Rebecca Valeriano-Flores is a doctoral candidate, archivist, and musician. Her doctoral research in the Philosophy Department is in phenomenology, existentialism, and critical philosophy of race. Her dissertation, “Three-Dimensional Praxis: Frantz Fanon and Anti-Colonial Practices of the Self,” addresses issues of race and racism by developing a philosophical resource to help guide us in anti-racist political action and work toward a more just world. To create this world, we must (1) uncover the hidden structures of racism that are at the core of our experiences, (2) practice self-reflection to find how those hidden structures affects our own experience, and (3) take part in building a just world in our very own communities. She is also part of a community-based, participatory action research project on incarceration and civil commitment in Illinois. As part of this project, she is working on the development of an archive of materials received from incarcerated people in Illinois, from poetry and written testimony to institutional handbooks and forms. As a musician and performing artist, she has released three full-length albums and has toured the U.S. and Europe. Her newest project, “The Silence of Memory,” is a multimedia work that mixes storytelling, visuals, and sound to explore themes of violence, self-refection, family, and memory—a creative work developed in parallel with her dissertation research.

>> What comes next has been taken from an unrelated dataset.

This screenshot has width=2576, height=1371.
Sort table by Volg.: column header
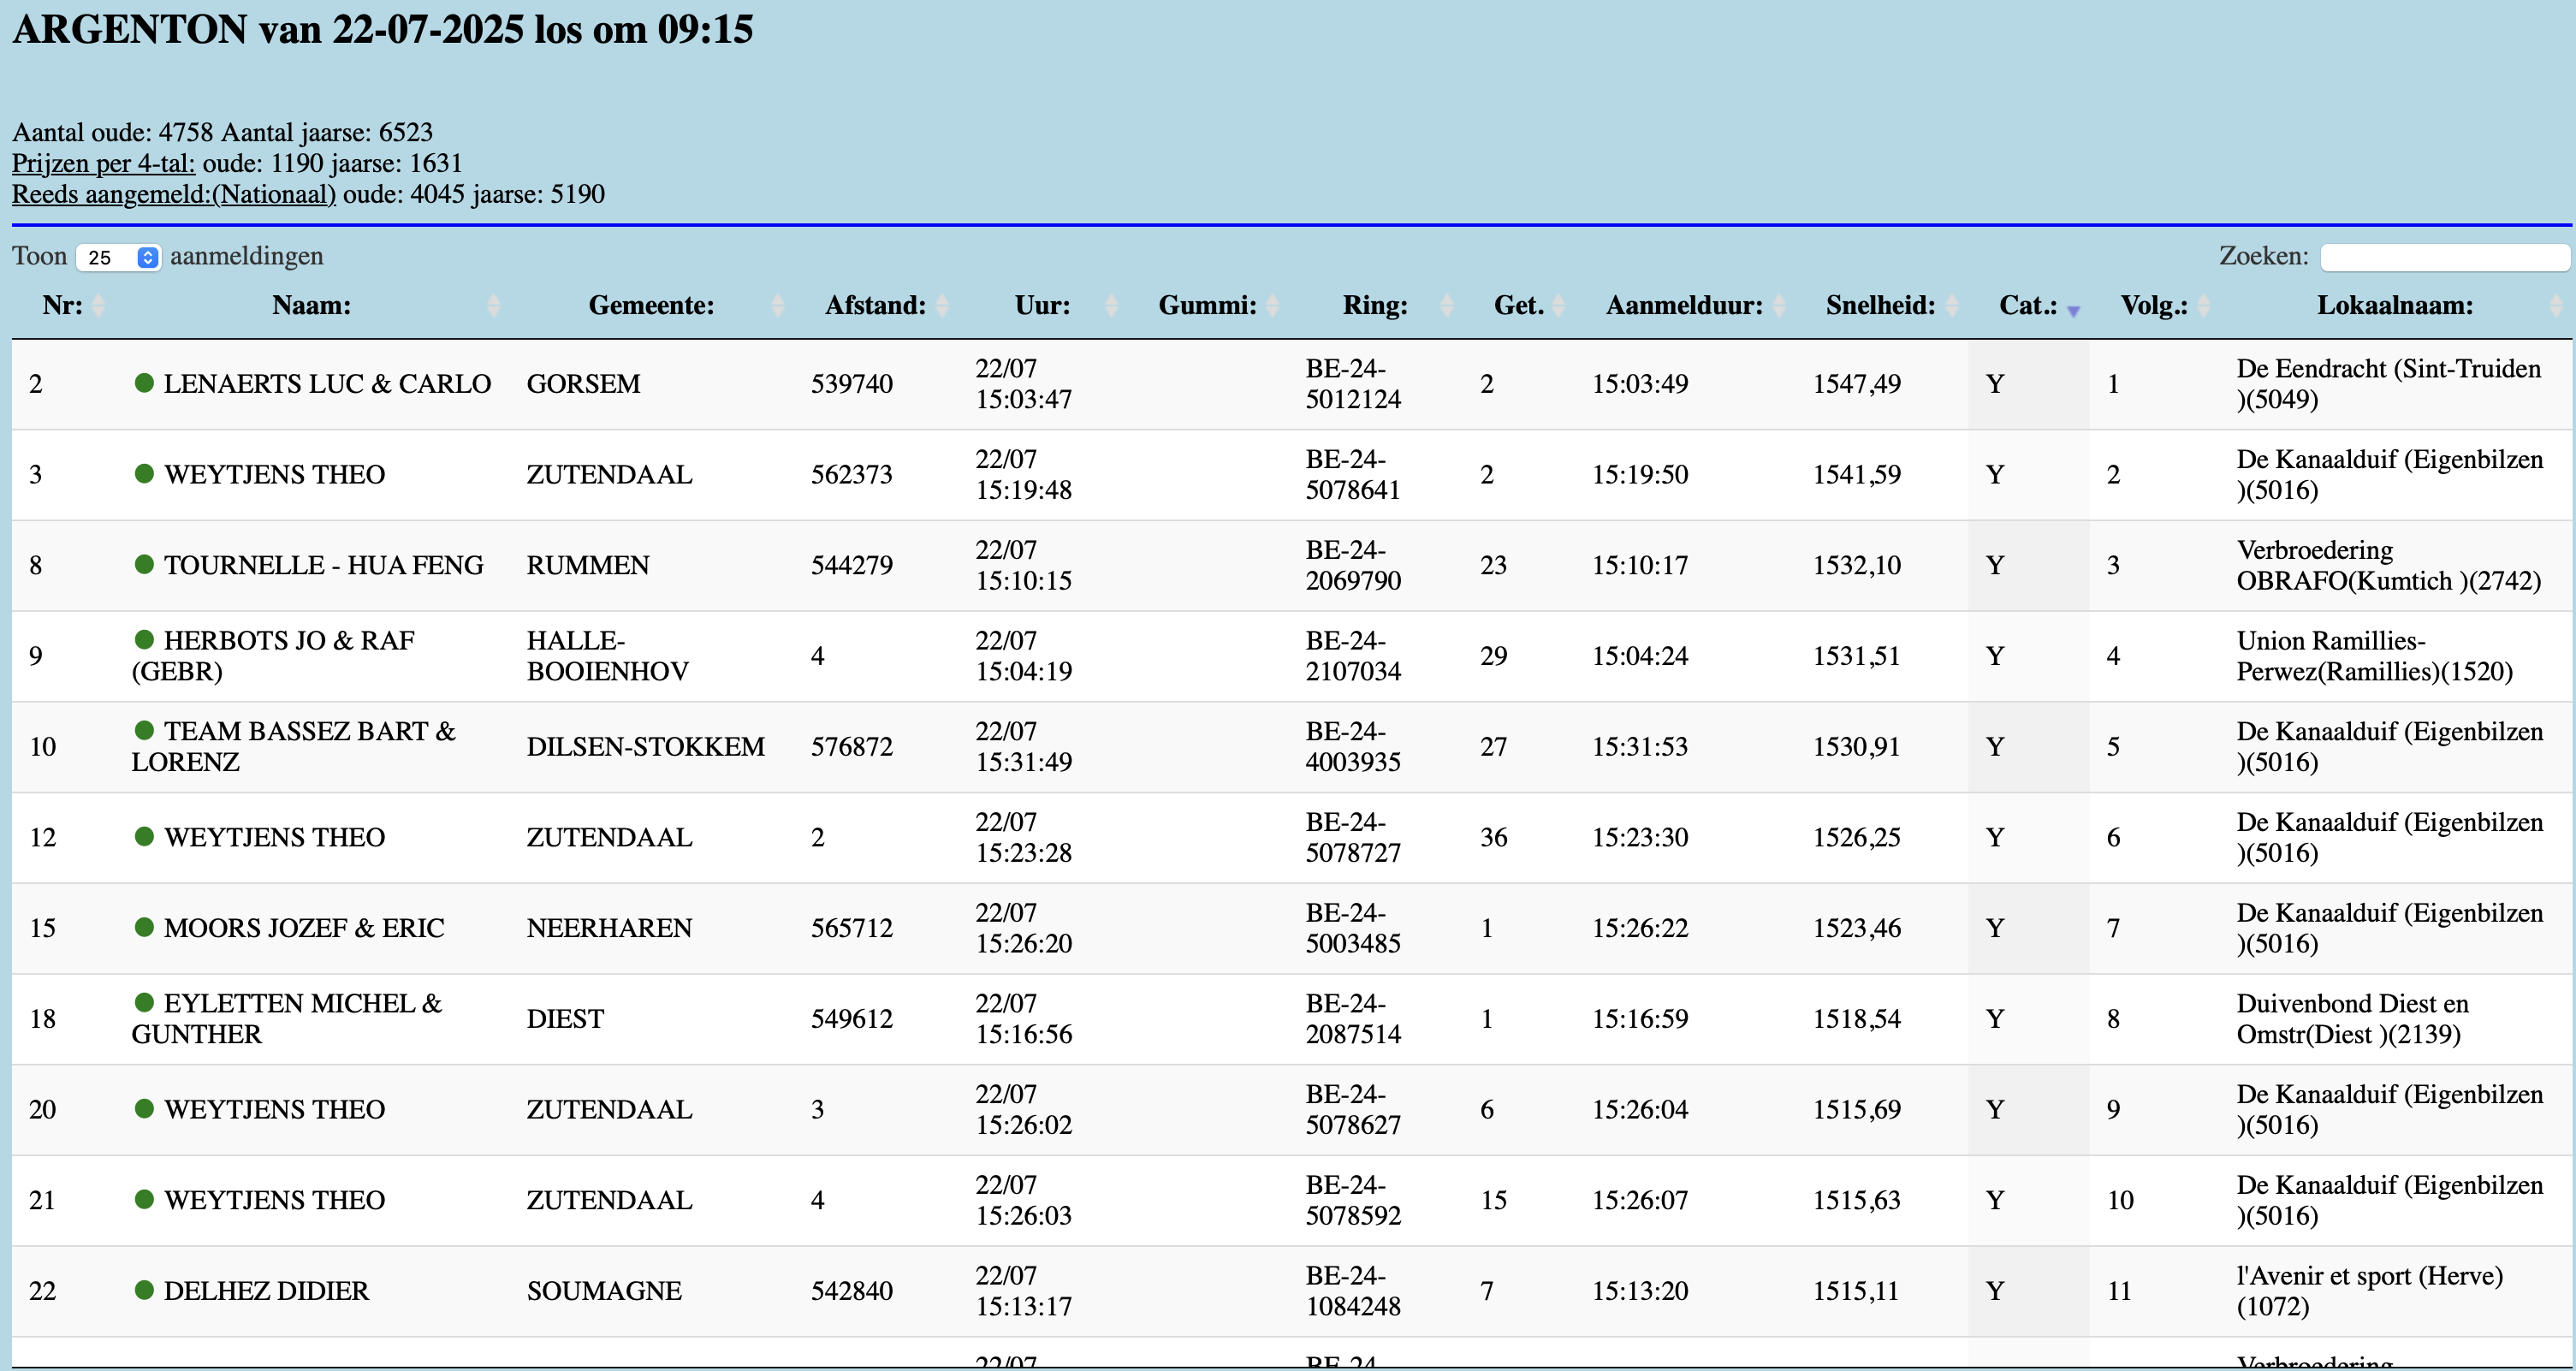tap(2153, 306)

Jesus Zamora-Pineda is a doctoral candidate in the Department of Microbiology and Immunology. His research focuses on understanding how microbes influence the immune cells within the human body. Probiotics are microorganisms that can live in our bodies and have essential functions in developing and shaping a robust immune system. Understanding the mechanisms of how these bacteria can do this is subject to active investigations. The Knight lab studies the probioticBacillus subtilis, a gram-positive bacterium found in fermented soybeans and farm soil. The Knight group has previously found that the active compound of  subtilis is the sugars found outside of the bacterium called exopolysaccharide (EPS). Injecting purified EPS alleviates symptoms and increases survival in animal models of colitis, sepsis, and graft-versus-host disease. Mr. Zamora-Pineda’s thesis tries to uncover the molecular and cellular mechanisms of how EPS can mediate these health benefits. EPS acts on innate cells called macrophages and dendritic cells to decrease inflammation and disease. Surprisingly, EPS is recognized by these cells using the same receptor needed to identify harmful bacteria. This finding suggests that this receptor called TLR4 can distinguish between harmful or beneficial bacteria. His thesis aims to uncover this mystery. Successful completion of this dissertation will provide knowledge on how to switch off inflammation in inflammatory diseases such as inflammatory bowel disease. Furthermore, it will also serve as a solid basis for developing inexpensive and easy-to-administer treatments that can protect and ease the suffering of people with inflammatory conditions.